L’11 dicembre la delegazione ANP Lazio costituita da Mario Rusconi, Cristina Costarelli, Patrizia Marini, Anna Messinese, Valeria Sentili, ha partecipato al tavolo regionale operativo – monitoraggio della situazione epidemiologica delle scuole laziali su invito del D.G. Dott. Pinneri per la valutazione delle problematiche e relative soluzioni legate alla ripresa delle lezioni in presenza per le Scuole Secondarie il prossimo 7 gennaio.

Erano presenti all’incontro l’Assessore ai lavori pubblici, tutela del territorio mobilità Alessandri e il funzionario Nicola Passanisi.

In apertura di riunione il Direttore Generale ha dato alcune informazioni relative alla prossima riapertura delle scuole secondarie di 2^ gr. riferendo del potenziamento della rete dei trasporti regionali e ha accennato ad alcune modalità operative per garantire la ripresa delle lezioni in presenza come stabilito dal DPCM; nello specifico, possibile turnazione degli ingressi in due orari distinti: 8 – 10, apertura delle scuole su 6 giorni e su 5 per gli alunni per alleggerire la percentuale dei presenti. Contrario ai doppi turni.

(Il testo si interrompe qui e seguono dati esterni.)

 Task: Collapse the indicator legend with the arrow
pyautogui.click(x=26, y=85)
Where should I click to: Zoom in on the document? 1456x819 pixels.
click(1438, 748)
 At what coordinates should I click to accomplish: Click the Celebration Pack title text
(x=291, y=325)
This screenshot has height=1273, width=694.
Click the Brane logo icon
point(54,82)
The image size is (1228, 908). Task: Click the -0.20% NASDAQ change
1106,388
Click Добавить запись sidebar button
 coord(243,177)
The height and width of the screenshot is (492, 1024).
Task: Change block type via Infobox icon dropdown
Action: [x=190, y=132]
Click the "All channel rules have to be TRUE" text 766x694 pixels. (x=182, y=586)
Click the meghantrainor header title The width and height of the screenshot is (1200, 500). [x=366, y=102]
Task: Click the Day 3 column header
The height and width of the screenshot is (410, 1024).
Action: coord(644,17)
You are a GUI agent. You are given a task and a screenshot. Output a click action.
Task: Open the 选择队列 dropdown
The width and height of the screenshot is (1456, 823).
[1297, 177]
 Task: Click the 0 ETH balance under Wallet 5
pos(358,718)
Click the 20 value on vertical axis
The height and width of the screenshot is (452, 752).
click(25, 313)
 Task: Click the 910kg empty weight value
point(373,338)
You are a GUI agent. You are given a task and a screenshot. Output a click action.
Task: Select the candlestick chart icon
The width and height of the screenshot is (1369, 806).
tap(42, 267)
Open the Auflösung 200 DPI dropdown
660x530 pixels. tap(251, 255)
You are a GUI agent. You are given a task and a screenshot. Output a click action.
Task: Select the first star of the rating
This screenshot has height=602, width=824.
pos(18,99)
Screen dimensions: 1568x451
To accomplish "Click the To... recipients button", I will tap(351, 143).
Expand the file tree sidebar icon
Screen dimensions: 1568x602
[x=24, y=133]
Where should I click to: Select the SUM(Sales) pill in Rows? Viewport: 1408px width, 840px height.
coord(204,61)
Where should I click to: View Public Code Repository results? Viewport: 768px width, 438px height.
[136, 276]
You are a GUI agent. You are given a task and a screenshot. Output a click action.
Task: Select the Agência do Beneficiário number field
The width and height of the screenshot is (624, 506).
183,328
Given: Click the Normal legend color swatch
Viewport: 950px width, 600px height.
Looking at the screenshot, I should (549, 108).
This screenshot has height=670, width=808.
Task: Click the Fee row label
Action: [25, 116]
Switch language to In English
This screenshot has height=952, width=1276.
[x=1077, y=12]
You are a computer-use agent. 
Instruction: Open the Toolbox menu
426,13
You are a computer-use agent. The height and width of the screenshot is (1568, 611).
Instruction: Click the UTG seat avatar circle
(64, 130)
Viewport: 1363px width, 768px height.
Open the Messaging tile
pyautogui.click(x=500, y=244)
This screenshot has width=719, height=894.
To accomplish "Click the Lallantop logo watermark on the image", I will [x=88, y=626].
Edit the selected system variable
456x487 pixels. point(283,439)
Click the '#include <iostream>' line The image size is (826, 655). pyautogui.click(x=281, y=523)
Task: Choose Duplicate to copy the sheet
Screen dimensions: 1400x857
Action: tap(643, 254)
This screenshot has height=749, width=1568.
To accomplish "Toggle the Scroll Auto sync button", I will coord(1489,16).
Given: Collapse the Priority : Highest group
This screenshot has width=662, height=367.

L’Assessore Alessandri ha sintetizzato le azioni messe in atto evidenziando l’impegno della Regione per il potenziamento dei trasporti su gomma su tutto il territorio con particolare riferimento al trasporto extraurbano. Più complesso risulta essere invece quello su ferro. Per garantire un trasporto in “sicurezza”, l’Assessore ha chiesto alle scuole di prevedere una differenziazione degli ingressi in due orari stabiliti con distanziamento di 2 ore circa. L’assessore ha auspicato un coordinamento tra i diversi tavoli interistituzionali per evitare un’eccessiva frammentazione degli orari che potrebbero determinare eccessive differenze a livello di provincie con conseguente impossibilità a garantire il trasporto in sicurezza.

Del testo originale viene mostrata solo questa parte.